Experiments in Cocoa #2 TellyBox
posted by Duncan at 3:26 pm on February 23rd, 2009After my first foray into Cocoa development, which involved Radio, I decided to take what I had learnt and move into TV. Tellybox is the result. It’s a Cocoa desktop app that’s a wrapper for the BBC iPlayer live and catchup service for a day. I’m quite pleased with how it turned out.
[BY THE WAY] This is a personal learning project, and not affiliated with the BBC in any way. It (and I) only use publicly available information, in order to try and inspire people to just build cool stuff. If you think you could do better or have ideas in improving the app, please let me know. I’d love to hear from you.
Download TellyBox via it’s github project page.

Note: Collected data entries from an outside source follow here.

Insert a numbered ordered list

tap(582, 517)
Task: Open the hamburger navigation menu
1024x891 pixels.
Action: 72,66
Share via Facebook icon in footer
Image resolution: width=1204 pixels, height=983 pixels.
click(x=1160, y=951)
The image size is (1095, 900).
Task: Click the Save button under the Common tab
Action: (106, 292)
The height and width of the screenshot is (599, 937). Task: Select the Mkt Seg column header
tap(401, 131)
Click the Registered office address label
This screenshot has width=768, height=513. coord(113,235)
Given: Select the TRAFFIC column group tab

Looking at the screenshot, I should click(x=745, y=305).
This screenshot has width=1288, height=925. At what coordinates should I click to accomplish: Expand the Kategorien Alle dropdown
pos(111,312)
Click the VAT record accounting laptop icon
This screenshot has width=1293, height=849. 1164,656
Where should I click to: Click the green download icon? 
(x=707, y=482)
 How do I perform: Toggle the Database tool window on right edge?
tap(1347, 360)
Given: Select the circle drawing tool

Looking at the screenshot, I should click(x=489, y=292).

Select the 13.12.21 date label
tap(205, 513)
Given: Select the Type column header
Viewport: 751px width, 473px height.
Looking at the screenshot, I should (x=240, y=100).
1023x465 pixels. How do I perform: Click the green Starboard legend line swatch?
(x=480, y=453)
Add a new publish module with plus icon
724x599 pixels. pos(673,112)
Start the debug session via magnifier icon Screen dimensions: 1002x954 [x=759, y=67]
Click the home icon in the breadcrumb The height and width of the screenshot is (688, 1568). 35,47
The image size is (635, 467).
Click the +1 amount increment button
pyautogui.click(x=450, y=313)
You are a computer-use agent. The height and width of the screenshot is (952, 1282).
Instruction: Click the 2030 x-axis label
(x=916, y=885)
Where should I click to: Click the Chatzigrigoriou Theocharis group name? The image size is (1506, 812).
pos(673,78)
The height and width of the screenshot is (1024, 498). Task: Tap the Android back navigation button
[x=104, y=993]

Below I’ve briefly noted the various features, and what areas of Cocoa I had to learn to implement them. I ‘ve added a long list of resources at the bottom, which have and continue to, prove very useful when developing in Cocoa.
1. Select your Favourite Station – You can select which channel you’d like to watch from the Watch menu. This involves reading in some .plist configuration data and displaying it in an NSMenu. The menu is drawn with code, and once understood, meant building and manipulating all the other menus was a breeze.

2. Choose your viewing size – You can choose from a list of 5 sizes to view from. These sizes can be chosen from the View menu or the shortcuts 1-5. This sizes as well as the location of the display window are remembered when you quit the application. The resizing is using NSWindows setFrame:display:animate: to make it look pretty and is using NSUserdefaults to manage the remembering of the size and origin of the window.

3. The day schedule – Here you get a list of what’s on the day you are watching, and what is available to watch again. It also marks where you are in that day. I still need to work on updating this schedules as currently it only loads when you first start viewing, so won’t change automatically over time. The schedule data comes from BBC Programmes via XML and is parsed using NSXMLDocument. It uses the same caching policy as the BBC site.

4. Growl Support – The app has Growl Notification support. If you have growl installed you will get notifications about what you’re watching. This was implemented with the growl documentation and uses the Growl Application Bridge.

5. Preferences – You can change a few preferences at the moment. One is the default Network that gets shown when you start the application. The other is whether you would like to receive automatic updates and how often you would like to check whether they’re available. The former uses NSUserdefaults and Cocoa Bindings. The latter uses the popular and amazing Sparkle update framework.

Here’s a list of useful resources I’ve used to get to this point:
- Cocoa
- Cocoa Central
- Cocoa Dev
- Cocoa-dev mailing list
- Kati Dev
- Cocoa Programming for Mac OS X essential!!
- Programming in Objective C
- DMG Canvas
Finally a few things that don’t work so well. Well one at the moment really, and that’s guidance. I haven’t quite worked out how to get the iPlayer guidance stuff working in Tellybox, which means if the show you want to watch again has a guidance rating then the only way you can watch it, is to go to the web version. I’ll keep trying though.
I think that’s it. Hope you like it. I’m really enjoying Cocoa development at the moment and look forward to my next personal project.